**Aim of the task:** All of the data needs to be reproduced with no alterations.

**Records for the task:**
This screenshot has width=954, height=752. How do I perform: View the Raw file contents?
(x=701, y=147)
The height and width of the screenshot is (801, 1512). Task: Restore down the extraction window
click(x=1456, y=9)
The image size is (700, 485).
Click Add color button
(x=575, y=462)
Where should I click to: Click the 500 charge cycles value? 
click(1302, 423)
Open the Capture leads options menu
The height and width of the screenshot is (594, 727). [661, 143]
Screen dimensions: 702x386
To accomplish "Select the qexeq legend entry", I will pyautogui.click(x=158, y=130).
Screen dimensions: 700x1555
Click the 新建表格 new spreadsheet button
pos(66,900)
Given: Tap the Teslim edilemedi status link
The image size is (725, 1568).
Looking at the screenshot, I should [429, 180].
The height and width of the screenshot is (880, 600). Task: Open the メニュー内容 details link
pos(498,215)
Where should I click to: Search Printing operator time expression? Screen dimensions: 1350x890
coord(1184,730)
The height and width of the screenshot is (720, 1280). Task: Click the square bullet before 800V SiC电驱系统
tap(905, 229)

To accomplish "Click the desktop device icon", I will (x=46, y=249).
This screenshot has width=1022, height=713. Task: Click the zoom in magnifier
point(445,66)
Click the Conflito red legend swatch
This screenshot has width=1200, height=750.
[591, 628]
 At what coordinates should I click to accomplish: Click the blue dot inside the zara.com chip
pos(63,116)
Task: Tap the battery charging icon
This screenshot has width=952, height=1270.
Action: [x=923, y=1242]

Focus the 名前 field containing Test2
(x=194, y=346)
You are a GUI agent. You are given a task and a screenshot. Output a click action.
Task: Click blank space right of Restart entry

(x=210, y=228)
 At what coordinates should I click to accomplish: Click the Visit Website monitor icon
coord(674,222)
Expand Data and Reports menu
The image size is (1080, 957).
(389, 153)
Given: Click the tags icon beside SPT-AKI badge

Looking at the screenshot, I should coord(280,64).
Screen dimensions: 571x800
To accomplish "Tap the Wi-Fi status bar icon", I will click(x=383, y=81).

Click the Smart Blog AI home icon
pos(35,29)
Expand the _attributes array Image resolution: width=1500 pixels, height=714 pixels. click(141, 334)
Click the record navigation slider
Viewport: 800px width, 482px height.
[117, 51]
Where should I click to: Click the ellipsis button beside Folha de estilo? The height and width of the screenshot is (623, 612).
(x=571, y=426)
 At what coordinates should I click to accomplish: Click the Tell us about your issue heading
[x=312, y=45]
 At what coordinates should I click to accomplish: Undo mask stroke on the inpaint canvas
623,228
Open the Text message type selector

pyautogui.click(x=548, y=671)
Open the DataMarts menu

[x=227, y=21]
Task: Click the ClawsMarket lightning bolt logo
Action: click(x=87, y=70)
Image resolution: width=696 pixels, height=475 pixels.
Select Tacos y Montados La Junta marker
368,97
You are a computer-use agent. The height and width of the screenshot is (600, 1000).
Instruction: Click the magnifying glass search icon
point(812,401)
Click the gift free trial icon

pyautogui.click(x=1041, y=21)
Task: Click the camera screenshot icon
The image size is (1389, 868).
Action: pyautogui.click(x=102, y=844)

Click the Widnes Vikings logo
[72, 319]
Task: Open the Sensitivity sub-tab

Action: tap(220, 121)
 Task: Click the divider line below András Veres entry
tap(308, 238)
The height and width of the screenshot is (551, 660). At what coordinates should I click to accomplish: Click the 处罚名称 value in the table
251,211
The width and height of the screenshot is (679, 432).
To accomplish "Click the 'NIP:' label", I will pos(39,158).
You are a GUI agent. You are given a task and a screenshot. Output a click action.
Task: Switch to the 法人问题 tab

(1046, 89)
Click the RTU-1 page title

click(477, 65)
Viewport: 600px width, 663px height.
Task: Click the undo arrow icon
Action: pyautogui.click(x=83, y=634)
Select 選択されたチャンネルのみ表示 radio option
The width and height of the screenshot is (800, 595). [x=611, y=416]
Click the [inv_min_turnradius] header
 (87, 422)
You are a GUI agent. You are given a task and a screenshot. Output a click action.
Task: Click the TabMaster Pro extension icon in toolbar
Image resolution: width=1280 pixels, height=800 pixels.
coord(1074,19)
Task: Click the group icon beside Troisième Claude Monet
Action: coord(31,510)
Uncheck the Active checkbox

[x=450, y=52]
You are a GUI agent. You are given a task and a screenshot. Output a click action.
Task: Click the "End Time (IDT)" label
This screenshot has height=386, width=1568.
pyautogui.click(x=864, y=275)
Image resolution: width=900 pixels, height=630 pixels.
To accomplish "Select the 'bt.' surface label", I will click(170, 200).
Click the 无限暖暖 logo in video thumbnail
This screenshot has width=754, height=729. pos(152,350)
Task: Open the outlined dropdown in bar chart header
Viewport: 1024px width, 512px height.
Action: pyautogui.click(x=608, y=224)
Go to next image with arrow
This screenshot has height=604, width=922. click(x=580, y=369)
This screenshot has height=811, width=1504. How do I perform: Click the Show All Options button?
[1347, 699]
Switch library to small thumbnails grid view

**Your response:**
This screenshot has width=954, height=752. How do I perform: View the Raw file contents?
(x=701, y=147)
The height and width of the screenshot is (801, 1512). Task: Restore down the extraction window
click(x=1456, y=9)
The image size is (700, 485).
Click Add color button
(x=575, y=462)
Where should I click to: Click the 500 charge cycles value? 
click(1302, 423)
Open the Capture leads options menu
The height and width of the screenshot is (594, 727). [661, 143]
Screen dimensions: 702x386
To accomplish "Select the qexeq legend entry", I will pyautogui.click(x=158, y=130).
Screen dimensions: 700x1555
Click the 新建表格 new spreadsheet button
pos(66,900)
Given: Tap the Teslim edilemedi status link
The image size is (725, 1568).
Looking at the screenshot, I should [429, 180].
The height and width of the screenshot is (880, 600). Task: Open the メニュー内容 details link
pos(498,215)
Where should I click to: Search Printing operator time expression? Screen dimensions: 1350x890
coord(1184,730)
The height and width of the screenshot is (720, 1280). Task: Click the square bullet before 800V SiC电驱系统
tap(905, 229)

To accomplish "Click the desktop device icon", I will (x=46, y=249).
This screenshot has width=1022, height=713. Task: Click the zoom in magnifier
point(445,66)
Click the Conflito red legend swatch
This screenshot has width=1200, height=750.
[591, 628]
 At what coordinates should I click to accomplish: Click the blue dot inside the zara.com chip
pos(63,116)
Task: Tap the battery charging icon
This screenshot has width=952, height=1270.
Action: [x=923, y=1242]

Focus the 名前 field containing Test2
(x=194, y=346)
You are a GUI agent. You are given a task and a screenshot. Output a click action.
Task: Click blank space right of Restart entry

(x=210, y=228)
 At what coordinates should I click to accomplish: Click the Visit Website monitor icon
coord(674,222)
Expand Data and Reports menu
The image size is (1080, 957).
(389, 153)
Given: Click the tags icon beside SPT-AKI badge

Looking at the screenshot, I should coord(280,64).
Screen dimensions: 571x800
To accomplish "Tap the Wi-Fi status bar icon", I will click(x=383, y=81).

Click the Smart Blog AI home icon
pos(35,29)
Expand the _attributes array Image resolution: width=1500 pixels, height=714 pixels. click(141, 334)
Click the record navigation slider
Viewport: 800px width, 482px height.
[117, 51]
Where should I click to: Click the ellipsis button beside Folha de estilo? The height and width of the screenshot is (623, 612).
(x=571, y=426)
 At what coordinates should I click to accomplish: Click the Tell us about your issue heading
[x=312, y=45]
 At what coordinates should I click to accomplish: Undo mask stroke on the inpaint canvas
623,228
Open the Text message type selector

pyautogui.click(x=548, y=671)
Open the DataMarts menu

[x=227, y=21]
Task: Click the ClawsMarket lightning bolt logo
Action: click(x=87, y=70)
Image resolution: width=696 pixels, height=475 pixels.
Select Tacos y Montados La Junta marker
368,97
You are a computer-use agent. The height and width of the screenshot is (600, 1000).
Instruction: Click the magnifying glass search icon
point(812,401)
Click the gift free trial icon

pyautogui.click(x=1041, y=21)
Task: Click the camera screenshot icon
The image size is (1389, 868).
Action: pyautogui.click(x=102, y=844)

Click the Widnes Vikings logo
[72, 319]
Task: Open the Sensitivity sub-tab

Action: tap(220, 121)
 Task: Click the divider line below András Veres entry
tap(308, 238)
The height and width of the screenshot is (551, 660). At what coordinates should I click to accomplish: Click the 处罚名称 value in the table
251,211
The width and height of the screenshot is (679, 432).
To accomplish "Click the 'NIP:' label", I will pos(39,158).
You are a GUI agent. You are given a task and a screenshot. Output a click action.
Task: Switch to the 法人问题 tab

(1046, 89)
Click the RTU-1 page title

click(477, 65)
Viewport: 600px width, 663px height.
Task: Click the undo arrow icon
Action: pyautogui.click(x=83, y=634)
Select 選択されたチャンネルのみ表示 radio option
The width and height of the screenshot is (800, 595). [x=611, y=416]
Click the [inv_min_turnradius] header
 (87, 422)
You are a GUI agent. You are given a task and a screenshot. Output a click action.
Task: Click the TabMaster Pro extension icon in toolbar
Image resolution: width=1280 pixels, height=800 pixels.
coord(1074,19)
Task: Click the group icon beside Troisième Claude Monet
Action: coord(31,510)
Uncheck the Active checkbox

[x=450, y=52]
You are a GUI agent. You are given a task and a screenshot. Output a click action.
Task: Click the "End Time (IDT)" label
This screenshot has height=386, width=1568.
pyautogui.click(x=864, y=275)
Image resolution: width=900 pixels, height=630 pixels.
To accomplish "Select the 'bt.' surface label", I will click(170, 200).
Click the 无限暖暖 logo in video thumbnail
This screenshot has width=754, height=729. pos(152,350)
Task: Open the outlined dropdown in bar chart header
Viewport: 1024px width, 512px height.
Action: pyautogui.click(x=608, y=224)
Go to next image with arrow
This screenshot has height=604, width=922. click(x=580, y=369)
This screenshot has height=811, width=1504. How do I perform: Click the Show All Options button?
[1347, 699]
Switch library to small thumbnails grid view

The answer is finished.